**Stored data entries**
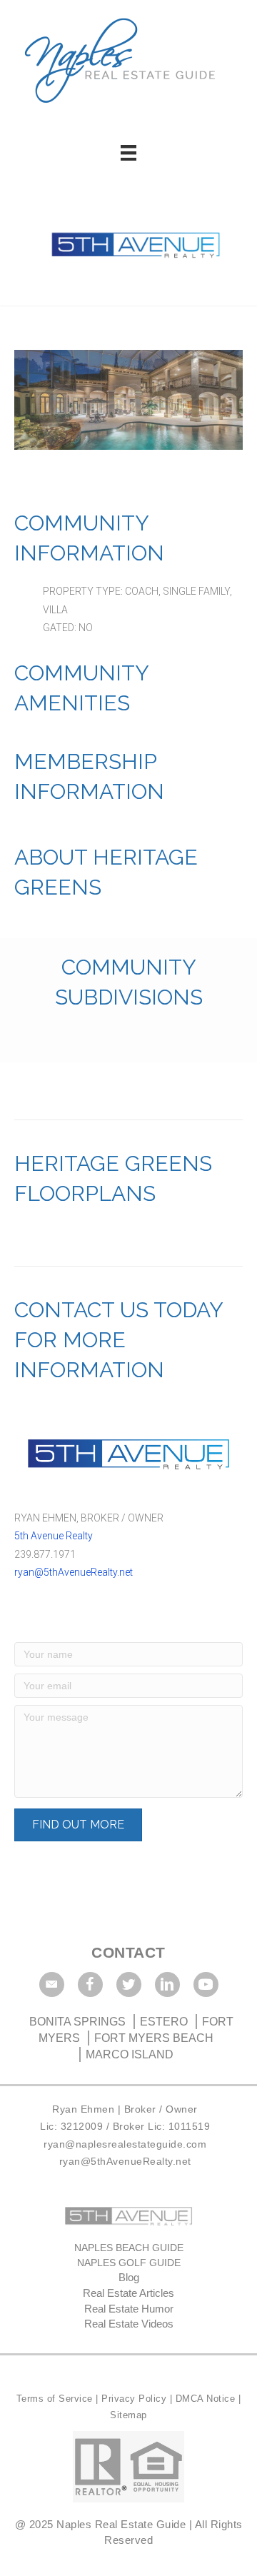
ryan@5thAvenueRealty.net (73, 1572)
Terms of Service (56, 2398)
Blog (129, 2277)
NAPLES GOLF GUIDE (129, 2262)
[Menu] (128, 153)
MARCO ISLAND (129, 2054)
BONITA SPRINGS (78, 2022)
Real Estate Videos (128, 2324)
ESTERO (164, 2022)
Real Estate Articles (128, 2293)
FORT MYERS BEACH (153, 2038)
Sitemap (128, 2415)
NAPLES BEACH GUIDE (128, 2247)
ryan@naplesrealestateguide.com (125, 2144)
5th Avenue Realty (53, 1535)
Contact (128, 1952)
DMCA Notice (206, 2398)
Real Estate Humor (128, 2309)
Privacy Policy (135, 2398)
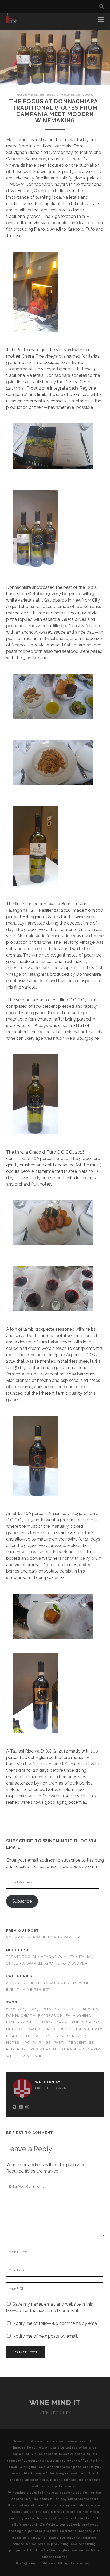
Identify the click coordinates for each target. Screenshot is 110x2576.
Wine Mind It (55, 2403)
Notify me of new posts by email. (45, 2336)
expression (50, 2016)
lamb (11, 2036)
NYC (26, 2043)
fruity (76, 2022)
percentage (81, 2043)
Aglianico (64, 2009)
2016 (46, 2009)
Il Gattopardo (40, 2029)
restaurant (43, 2049)
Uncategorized (59, 1983)
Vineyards (90, 2049)
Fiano (46, 2022)
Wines (41, 2056)
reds (22, 2049)
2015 (34, 2009)
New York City (71, 2036)
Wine (26, 2056)
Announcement (23, 1983)
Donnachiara (21, 2016)
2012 (10, 2009)
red (10, 2049)
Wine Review (35, 1989)
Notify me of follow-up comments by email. (56, 2323)
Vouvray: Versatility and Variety (43, 1937)
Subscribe (22, 1901)
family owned (21, 2022)
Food (60, 2022)
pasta (60, 2043)
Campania (88, 2009)
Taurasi (67, 2049)
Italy (97, 2029)
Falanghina (78, 2016)
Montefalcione (36, 2036)
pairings (42, 2043)
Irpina (65, 2029)
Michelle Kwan (77, 95)
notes (12, 2043)
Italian (81, 2029)
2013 (22, 2009)
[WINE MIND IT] (12, 21)
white (12, 2056)
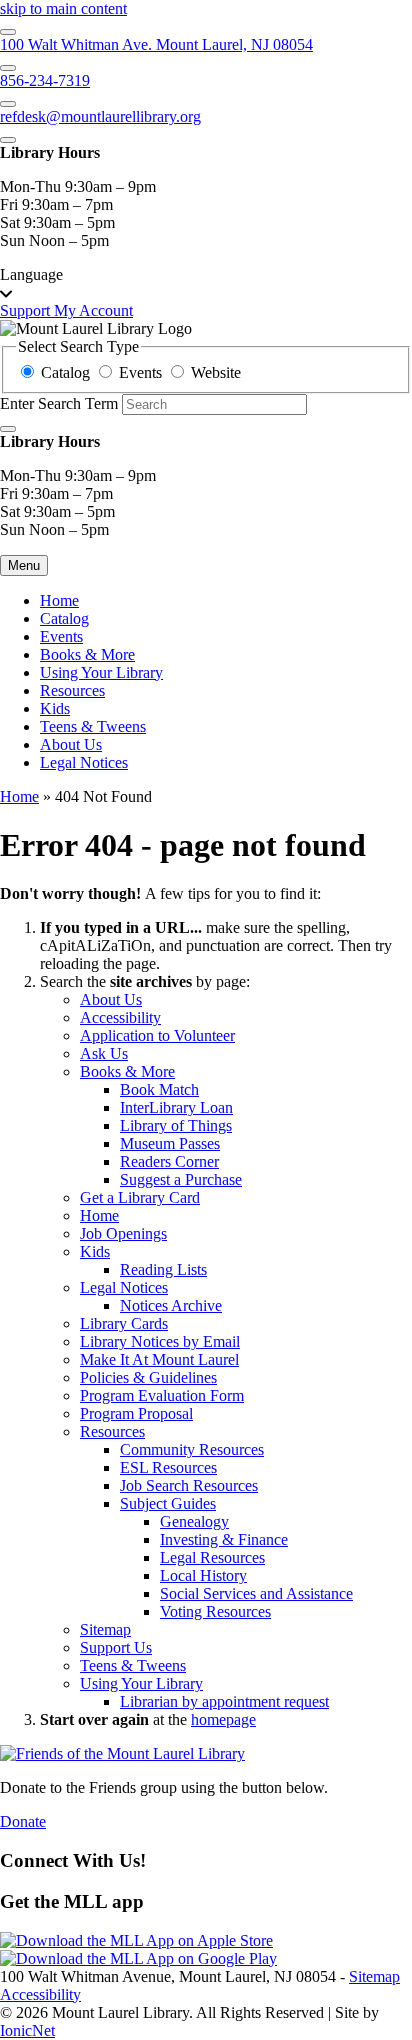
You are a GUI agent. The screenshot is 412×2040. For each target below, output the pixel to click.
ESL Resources (168, 1467)
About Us (71, 744)
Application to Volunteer (157, 1035)
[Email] (8, 104)
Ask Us (104, 1053)
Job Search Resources (189, 1485)
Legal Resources (212, 1557)
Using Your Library (101, 672)
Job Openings (123, 1233)
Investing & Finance (224, 1539)
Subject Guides (168, 1503)
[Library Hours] (8, 140)
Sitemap (105, 1629)
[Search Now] (8, 429)
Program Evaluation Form (162, 1395)
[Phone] (8, 68)
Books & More (87, 654)
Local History (203, 1575)
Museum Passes (170, 1143)
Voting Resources (215, 1611)
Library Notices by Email (160, 1341)
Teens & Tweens (93, 726)
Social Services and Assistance (256, 1593)
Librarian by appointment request (224, 1701)
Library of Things (176, 1125)
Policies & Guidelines (148, 1377)
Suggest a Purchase (181, 1179)
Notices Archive (171, 1305)
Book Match (159, 1089)
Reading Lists (163, 1269)
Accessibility (120, 1017)
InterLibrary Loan (176, 1107)
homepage (223, 1719)
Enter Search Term (59, 403)
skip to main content (63, 8)
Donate (23, 1821)
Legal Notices (84, 762)
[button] (206, 284)
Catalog (64, 618)
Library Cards (124, 1323)
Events (61, 636)
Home (19, 796)
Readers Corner (169, 1161)
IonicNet (27, 2030)
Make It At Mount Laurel (159, 1359)
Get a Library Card (140, 1197)
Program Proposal (136, 1413)
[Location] (8, 32)
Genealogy (194, 1521)
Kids (55, 708)
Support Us (116, 1647)
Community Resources (192, 1449)
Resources (72, 690)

**TASK BRIEF**
Please write out exactly, and only, the lines from the beginning of the entries through the line containing "Social Services and Assistance (256, 1593)", including both and skipping all pictures.

**TASK RESPONSE**
ryan@5thAvenueRealty.net (73, 1572)
Terms of Service (56, 2398)
Blog (129, 2277)
NAPLES GOLF GUIDE (129, 2262)
[Menu] (128, 153)
MARCO ISLAND (129, 2054)
BONITA SPRINGS (78, 2022)
Real Estate Videos (128, 2324)
ESTERO (164, 2022)
Real Estate Articles (128, 2293)
FORT MYERS BEACH (153, 2038)
Sitemap (128, 2415)
NAPLES BEACH GUIDE (128, 2247)
ryan@naplesrealestateguide.com (125, 2144)
5th Avenue Realty (53, 1535)
Contact (128, 1952)
DMCA Notice (206, 2398)
Real Estate Humor (128, 2309)
Privacy Policy (135, 2398)
Identify the click coordinates for each target. Screenshot is 110x2576.
Wine Mind It (55, 2403)
Notify me of new posts by email. (45, 2336)
expression (50, 2016)
lamb (11, 2036)
NYC (26, 2043)
fruity (76, 2022)
percentage (81, 2043)
Aglianico (64, 2009)
2016 (46, 2009)
Il Gattopardo (40, 2029)
restaurant (43, 2049)
Uncategorized (59, 1983)
Vineyards (90, 2049)
Fiano (46, 2022)
Wines (41, 2056)
reds (22, 2049)
2015 (34, 2009)
New York City (71, 2036)
Wine (26, 2056)
Announcement (23, 1983)
Donnachiara (21, 2016)
2012 (10, 2009)
red (10, 2049)
Wine Review (35, 1989)
Notify me of follow-up comments by email. (56, 2323)
Vouvray: Versatility and Variety (43, 1937)
Subscribe (22, 1901)
family owned (21, 2022)
Food (60, 2022)
pasta (60, 2043)
Campania (88, 2009)
Taurasi (67, 2049)
Italy (97, 2029)
Falanghina (78, 2016)
Montefalcione (36, 2036)
pairings (42, 2043)
Irpina (65, 2029)
Michelle Kwan (77, 95)
notes (12, 2043)
Italian (81, 2029)
2013 (22, 2009)
[WINE MIND IT] (12, 21)
white (12, 2056)
You are a GUI agent. The screenshot is 412×2040. For each target below, output the pixel to click.
ESL Resources (168, 1467)
About Us (71, 744)
Application to Volunteer (157, 1035)
[Email] (8, 104)
Ask Us (104, 1053)
Job Search Resources (189, 1485)
Legal Resources (212, 1557)
Using Your Library (101, 672)
Job Openings (123, 1233)
Investing & Finance (224, 1539)
Subject Guides (168, 1503)
[Library Hours] (8, 140)
Sitemap (105, 1629)
[Search Now] (8, 429)
Program Evaluation Form (162, 1395)
[Phone] (8, 68)
Books & More (87, 654)
Local History (203, 1575)
Museum Passes (170, 1143)
Voting Resources (215, 1611)
Library Notices by Email (160, 1341)
Teens & Tweens (93, 726)
Social Services and Assistance (256, 1593)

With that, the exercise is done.